The Adviser does not believe any material conflicts of interest exist as a result of the Portfolio Managers’ managing the Fund and the other accounts noted above, or with their personal accounts. The Adviser seeks to allocate portfolio transactions equitably whenever concurrent decisions are made to purchase or sell identical securities for several clients managed by the Adviser. The Adviser may aggregate orders for its client accounts for the same security where concurrent decisions are made to purchase or to sell identical securities for several clients managed by the Adviser and such aggregation will generally result in more favorable net results for its clients. In these cases, the Adviser will allocate the securities or proceeds arising out of those transactions (and the related expenses) on an average price basis among the various participants.

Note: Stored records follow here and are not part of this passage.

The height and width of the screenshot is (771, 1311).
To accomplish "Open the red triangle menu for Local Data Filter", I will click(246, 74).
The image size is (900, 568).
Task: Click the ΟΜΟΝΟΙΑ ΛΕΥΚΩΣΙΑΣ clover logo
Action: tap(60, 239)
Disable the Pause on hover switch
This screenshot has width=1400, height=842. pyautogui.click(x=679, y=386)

While the Adviser believes combining orders in this way will, over time, be advantageous to all participants, in particular cases, this procedure could have an adverse effect on the price or the amount of securities purchased or sold by any one client. In making such allocations, the main factors considered by the Adviser are the respective investment objectives, the relative size of portfolio holdings of the same or comparable securities, the availability of cash for investment, the size of investment commitments generally held and the opinions of the persons responsible for recommending the investment. The Adviser also has a Code of Ethics, described above, which, among other matters, limits personal trading by portfolio managers and other employees of the Adviser. There is no guarantee that any such policies or procedures will cover every situation in which a conflict of interest arises.

 

The Section in the Fund’s Statement of Additional Information entitled “OWNERSHIP OF SECURITIES” is deleted and replaced as follows:

 

OWNERSHIP OF SECURITIES. The dollar value of shares of the Fund owned at August 5, 2013 by Mr. Ende was over $1,000,000, by Mr. Geist was between $500,001 and $1,000,000, and by Mr. Herr was between $10,001 and $50,000.